Silver Springs An interesting byproduct of providing some support on capacity building to organizations in the DC/Baltimore areas has involved my being sent to re-education camp to learn more about the vast, sprawling suburbs that dominate this area of the country. For the life of me I have to learn how to distinguish one row of apartments, townhouses, and cul-de-sacs from another. Within a couple of blocks I will somehow drift between Montgomery and Prince Georges counties it seems like a half-dozen times without knowing when I left or certainly where I might be.
These are not the narrow, crooked name changing city streets I have learned in a hundred cities, but long six-lane avenues as large as interstates without the high speed limits. Driving by an area in Silver Springs there was a small park on the left as we motored by and in the early morning one could see Latino soccer players changing shoes at their trunks before going to work.
My friend commented that building the park with a soccer field had been controversial because neighbors in a huge apartment complex on the right thought there would be too much noise and whatnot. Must have been the whatnot that worried them, because counting the lanes someone would have had to hear the excitement of a scored goal across almost eight lanes of road bulging with vehicles moving at a fast clip in both directions from a field that was set off the road so far that it could not be seen from the street. For the complex to even consider using the park at all would have been an exercise in courage and reckless abandonment or a walk of almost a mile to circumnavigate the traffic.

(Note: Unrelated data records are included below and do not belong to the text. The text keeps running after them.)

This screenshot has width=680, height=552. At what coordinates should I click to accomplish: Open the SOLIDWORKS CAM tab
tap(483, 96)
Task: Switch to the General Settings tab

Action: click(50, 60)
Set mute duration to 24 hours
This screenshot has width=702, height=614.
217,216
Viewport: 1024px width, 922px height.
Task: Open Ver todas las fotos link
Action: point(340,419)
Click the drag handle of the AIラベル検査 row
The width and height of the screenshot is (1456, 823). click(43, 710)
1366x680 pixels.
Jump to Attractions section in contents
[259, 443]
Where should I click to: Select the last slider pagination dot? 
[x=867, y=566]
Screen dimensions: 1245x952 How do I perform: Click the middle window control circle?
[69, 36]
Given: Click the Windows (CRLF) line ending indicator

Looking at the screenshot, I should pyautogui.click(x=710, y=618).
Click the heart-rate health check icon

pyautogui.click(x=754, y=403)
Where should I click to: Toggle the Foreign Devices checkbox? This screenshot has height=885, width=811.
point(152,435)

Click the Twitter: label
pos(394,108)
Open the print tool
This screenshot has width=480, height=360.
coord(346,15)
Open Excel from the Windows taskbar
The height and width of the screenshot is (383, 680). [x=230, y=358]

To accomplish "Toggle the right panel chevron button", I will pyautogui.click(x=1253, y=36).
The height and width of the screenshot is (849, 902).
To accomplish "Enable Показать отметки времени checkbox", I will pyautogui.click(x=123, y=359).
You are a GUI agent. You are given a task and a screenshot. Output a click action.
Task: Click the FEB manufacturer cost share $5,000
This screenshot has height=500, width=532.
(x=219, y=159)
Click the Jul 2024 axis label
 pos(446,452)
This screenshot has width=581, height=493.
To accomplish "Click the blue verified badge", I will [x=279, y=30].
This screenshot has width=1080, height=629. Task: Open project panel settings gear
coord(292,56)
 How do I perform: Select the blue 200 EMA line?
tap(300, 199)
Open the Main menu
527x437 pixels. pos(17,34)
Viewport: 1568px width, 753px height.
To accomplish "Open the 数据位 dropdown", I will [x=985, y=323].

My point about the suburbs is not an effort to raise the old canards about their monotony or homogeneity, because I have no idea what it would be like to live there. My orientation if from an organizer’s perspective in trying to really learn the nuances of the geography and how it works for the people there in the process of unraveling the keys to the mystery. The longer one looks the more one finds that many of these endless apartment complexes represent the only semi-affordable housing for miles around which has pushed some many people out there. Gradually one realizes from various signposts that one is driving through miles of housing dominated by Latinos as I learn to spot the food trucks parked behind the stores and see the scores of day laborers around an abandoned gas station and the other sign posts. With every trip up here I recognize more easily when I have passed into a Salvadoran area versus a Mexican or African American or mixed community.
We might scoff at the sprawl that has created these trackless expanses, but there are a lot of our people out here desperate to build organizations and with real opportunities to win. I’ve learned that much now, even if I still have no idea where one town or county starts and the other one ends. A map will tell me that eventually, but open ears and eyes are all that can teach me the real terrain.